The major food allergens are water-soluble glycoproteins (molecular weight [MW], 10,000-60,000) that are resistant to heat, acid, and enzymes.

Studies have demonstrated that food allergens are transported in large quantities across the epithelium by binding to cell surface IgE/CD23, which opens a gate for intact dietary allergens to transcytose across the epithelial cells that protect the antigenic protein from lysosomal degradation in enterocytes.[1]

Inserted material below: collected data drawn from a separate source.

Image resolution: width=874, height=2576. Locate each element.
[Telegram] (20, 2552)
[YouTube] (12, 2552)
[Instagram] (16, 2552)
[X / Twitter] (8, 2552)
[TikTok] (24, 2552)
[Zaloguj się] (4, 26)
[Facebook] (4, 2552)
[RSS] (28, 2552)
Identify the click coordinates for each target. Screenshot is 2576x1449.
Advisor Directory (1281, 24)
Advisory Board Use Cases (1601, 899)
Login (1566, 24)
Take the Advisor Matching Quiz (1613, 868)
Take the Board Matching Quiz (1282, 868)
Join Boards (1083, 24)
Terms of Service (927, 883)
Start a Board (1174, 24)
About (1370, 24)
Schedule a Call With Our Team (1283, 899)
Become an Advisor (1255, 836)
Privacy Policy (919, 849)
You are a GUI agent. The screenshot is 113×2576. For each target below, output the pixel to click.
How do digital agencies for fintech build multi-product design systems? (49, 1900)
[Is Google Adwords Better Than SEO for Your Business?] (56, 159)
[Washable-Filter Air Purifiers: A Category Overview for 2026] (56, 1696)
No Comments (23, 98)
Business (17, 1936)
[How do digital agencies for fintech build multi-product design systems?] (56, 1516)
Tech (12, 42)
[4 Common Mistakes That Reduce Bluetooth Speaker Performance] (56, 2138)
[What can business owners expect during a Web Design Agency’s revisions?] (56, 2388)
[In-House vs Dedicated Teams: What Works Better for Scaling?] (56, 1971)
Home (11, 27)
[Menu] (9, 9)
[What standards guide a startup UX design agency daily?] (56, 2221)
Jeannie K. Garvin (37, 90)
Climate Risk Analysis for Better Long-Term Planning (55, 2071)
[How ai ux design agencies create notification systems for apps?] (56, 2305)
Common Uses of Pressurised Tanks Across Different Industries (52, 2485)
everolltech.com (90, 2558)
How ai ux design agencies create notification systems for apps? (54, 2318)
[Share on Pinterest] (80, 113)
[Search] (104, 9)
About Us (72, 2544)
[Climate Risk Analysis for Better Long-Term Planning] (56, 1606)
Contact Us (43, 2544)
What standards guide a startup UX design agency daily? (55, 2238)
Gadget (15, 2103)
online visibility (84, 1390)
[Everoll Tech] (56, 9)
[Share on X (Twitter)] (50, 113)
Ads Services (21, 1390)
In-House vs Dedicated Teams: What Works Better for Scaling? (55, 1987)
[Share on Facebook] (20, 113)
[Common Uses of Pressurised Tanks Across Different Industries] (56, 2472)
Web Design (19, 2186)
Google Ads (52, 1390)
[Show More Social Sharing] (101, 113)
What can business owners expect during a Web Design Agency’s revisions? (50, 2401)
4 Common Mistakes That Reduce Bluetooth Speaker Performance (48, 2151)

Some antigens can move through intercellular gaps ; however, the penetration of antigens through the mucosal barrier is not usually associated with clinical symptoms. Under normal circumstances, food antigen exposure via the GI tract results in a local immunoglobulin A (IgA) response and in an activation of suppressor CD8+ lymphocytes that reside in the gut-associated lymphoid tissue (oral tolerance).

In some children who are genetically susceptible, or for other as-of-yet-unknown reasons, oral tolerance does not develop, and different immunologic and inflammatory mechanisms can be elicited.[2] Whether nonimmunologic mechanisms can have a role in the development of specific intolerances to food proteins is still disputed.

Some evidence suggests that reduced microbial exposure during infancy and early childhood result in a slower postnatal maturation of the immune system through a reduction of the number of T regulatory (Treg) cells and a possible delay in the progression to an optimal balance between TH1 and TH2 immunity, which is crucial to the clinical expression of allergy and asthma (hygiene hypothesis).[3] Genetic variations in receptors for bacterial products are likely to be related to allergic sensitizations. On the other hand, intestinal infections may increase paracellular permeability, allowing the absorption of food proteins without epithelial processing. As a consequence, infectious exposures can be an important contributory factor in the pathogenesis of food protein allergies.

Many immunologic reactions to food allergens are IgE-mediated and usually target several different epitopes. Certain epitopes are homologous in different foods.

Non-IgE mediated food allergies involve T-cell mediated immunity to certain food proteins. and large amounts of inflammatory cytokines such as TNF-α are produced by T cells in an antigen-specific manner. TNF-α increases intestinal permeability, which facilitates the uptake of undigested food antigens.

In both IgE-mediated and non-IgE-mediated food allergies, Th2 cytokines (such as IL-4, IL-5 and IL-13) are produced by T cells in response to specific food antigens. However, the precise mechanisms and pathogenesis of GI allergy remain unclear.[4]

Eosinophilic gastrointestinal diseases (EGIDs) have been classified as a combined IgE-mediated and cell-mediated disease because many patients have detectable food-specific IgE antibodies. However, the roles of IgE antibodies in the pathogenesis of EGID remain unclear.[5, 5]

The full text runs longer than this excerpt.